Interestingly, ahead of the earnings release, Eternal Ltd's stock ended nearly unchanged, suggesting that investors were waiting for concrete guidance before making moves. Over the past month, however, the stock had gained 9.5%, riding on broader market optimism and expectations of continued order volume growth in Blinkit.

But with the latest disclosure, the sentiment is expected to turn cautious. The emphasis on market share at the cost of profitability and the management’s acknowledgment of rising competition is a signal to the market that short-term pain may persist.
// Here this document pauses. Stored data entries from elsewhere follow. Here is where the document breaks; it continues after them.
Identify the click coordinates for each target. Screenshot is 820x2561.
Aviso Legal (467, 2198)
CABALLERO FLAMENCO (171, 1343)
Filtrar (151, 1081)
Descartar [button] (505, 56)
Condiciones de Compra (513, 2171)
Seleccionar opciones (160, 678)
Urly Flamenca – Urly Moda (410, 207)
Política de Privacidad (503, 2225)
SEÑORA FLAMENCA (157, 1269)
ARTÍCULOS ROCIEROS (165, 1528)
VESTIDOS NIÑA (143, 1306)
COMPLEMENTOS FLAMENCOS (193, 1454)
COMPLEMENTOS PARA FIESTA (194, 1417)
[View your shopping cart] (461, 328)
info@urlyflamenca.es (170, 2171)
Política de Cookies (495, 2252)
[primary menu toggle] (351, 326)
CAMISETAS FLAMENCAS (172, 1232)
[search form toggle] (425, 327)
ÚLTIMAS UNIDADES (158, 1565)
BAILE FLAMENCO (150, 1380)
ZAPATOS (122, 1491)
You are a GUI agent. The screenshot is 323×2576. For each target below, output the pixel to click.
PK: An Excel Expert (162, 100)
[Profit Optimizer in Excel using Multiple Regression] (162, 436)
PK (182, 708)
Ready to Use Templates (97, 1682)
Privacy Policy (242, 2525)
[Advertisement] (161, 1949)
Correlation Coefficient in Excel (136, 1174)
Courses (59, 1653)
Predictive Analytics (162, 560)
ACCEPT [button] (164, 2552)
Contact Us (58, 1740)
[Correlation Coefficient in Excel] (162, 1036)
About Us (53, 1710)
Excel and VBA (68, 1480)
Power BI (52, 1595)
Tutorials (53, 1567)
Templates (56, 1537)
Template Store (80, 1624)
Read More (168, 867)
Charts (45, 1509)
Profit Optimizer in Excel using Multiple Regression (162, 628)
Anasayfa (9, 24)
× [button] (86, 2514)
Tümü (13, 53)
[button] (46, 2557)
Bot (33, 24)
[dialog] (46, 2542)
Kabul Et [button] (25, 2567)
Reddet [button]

Future Strategy: Market Share Over Margin

Eternal Ltd’s overall strategy is now clearly centered on dominance in both food and quick commerce, even if it means burning more cash in the short run. The company stated that it is prepared to intensify investments, implying continued marketing expenses, delivery partner incentives, and tech enhancements to stay ahead.

While this might help them outpace rivals in terms of reach and convenience, investors and analysts alike are questioning whether this strategy is sustainable without a clear path to profitability.


Conclusion: A Cautious Path Forward

The Q4 update from Eternal Ltd reveals a company willing to sacrifice margins for growth, particularly in Blinkit. With Zomato’s growth slowing and Blinkit’s losses rising despite surging demand, the road ahead appears challenging.

Brokerage downgrades, shrinking investor optimism, and rising competition suggest that Eternal Ltd must now work harder to convince the market of its long-term value proposition.

The focus will remain on:

  • Whether food delivery growth can bounce back in the coming quarters.

  • Whether Blinkit can turn its rapid expansion into sustainable profits.

  • And whether the company’s market share ambitions will be rewarded by the market, or punished for lack of profitability.

Investors and watchers of India’s digital economy will keenly follow the next few quarters to determine if Eternal Ltd's gamble on scale over earnings pays off or backfires.